Conclusion: A mild tapering with a ratio of about 2:3 is always a good thing. More drastic tapering makes sense if you want to shoot relatively lightweight ammo with strong bands.
How long should your slingshots' bands be? This may be the most important question in choosing your band setup. The longer your bands are,
the less they have to extend (as long as you keep a constant draw length). Less extension means a much longer lifespan.
On the other hand, performance does dramatically increase with shorter bands. This is especially true if you want to shoot
lightweight ammunition at a high speed.
Typically, the band length - without the length needed for band attachment on fork and pouch - is between 18% and 25% of your draw length. Longer bands will have a dramatically improved band life, with up to 2000 shots being not unusual. Shorter bands may live just a few hundred shots, but will give you the velocity you may need for long-range shots or hunting. So choose wisely. That being said, if you extend rubber bands to the absolute maximum, where you feel ythe bands cannot extend any longer, your velocity will actually decrease, and your bands won't stand this torture for long.
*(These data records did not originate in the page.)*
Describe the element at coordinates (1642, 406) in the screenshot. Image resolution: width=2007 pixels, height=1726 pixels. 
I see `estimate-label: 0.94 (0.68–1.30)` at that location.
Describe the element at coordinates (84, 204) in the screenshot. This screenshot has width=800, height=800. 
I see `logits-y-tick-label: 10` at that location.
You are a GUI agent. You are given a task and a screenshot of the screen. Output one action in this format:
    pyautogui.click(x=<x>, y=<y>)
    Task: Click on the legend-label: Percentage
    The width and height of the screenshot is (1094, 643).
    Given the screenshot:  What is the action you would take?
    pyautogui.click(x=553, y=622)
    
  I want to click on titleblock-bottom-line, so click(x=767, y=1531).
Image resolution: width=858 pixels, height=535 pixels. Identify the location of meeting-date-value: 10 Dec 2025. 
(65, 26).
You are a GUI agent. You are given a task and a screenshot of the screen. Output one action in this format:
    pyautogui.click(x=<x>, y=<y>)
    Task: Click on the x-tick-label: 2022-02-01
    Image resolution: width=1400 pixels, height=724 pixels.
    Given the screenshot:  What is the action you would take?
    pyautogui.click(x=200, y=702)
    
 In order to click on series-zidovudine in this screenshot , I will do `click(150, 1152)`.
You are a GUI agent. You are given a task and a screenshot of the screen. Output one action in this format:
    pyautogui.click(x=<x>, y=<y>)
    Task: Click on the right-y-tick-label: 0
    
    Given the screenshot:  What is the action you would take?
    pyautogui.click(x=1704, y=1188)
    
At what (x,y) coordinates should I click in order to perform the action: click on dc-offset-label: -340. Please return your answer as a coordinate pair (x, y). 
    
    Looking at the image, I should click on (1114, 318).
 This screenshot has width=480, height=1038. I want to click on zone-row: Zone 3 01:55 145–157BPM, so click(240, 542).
Different band shapes have a different performance. It is difficult to provide precise data on this subject, as the band's material is just as important, and one inevitable ends up comparing apples to oranges. What can be said, though, is that smaller, flexible bands with a higher surface generally have a better performance, especially with lightweight ammunition. Large tubular bands also seem to lack in performance, a possible explanation is that air is trapped inside the tubes, and causes trouble during the rapid. The graph shows three bands. One is a commercial untapered tubular band. The second one has dual small-diameter chinese-style tubular bands, while the third bandset has tapered flat bands. Please note that I'm audaciously comparing apples to oranges here, as the band have such a different draw weight, tapering, band material, and even a different extension ratio! I want to show you how much your slingshot's performance changes with different band setups.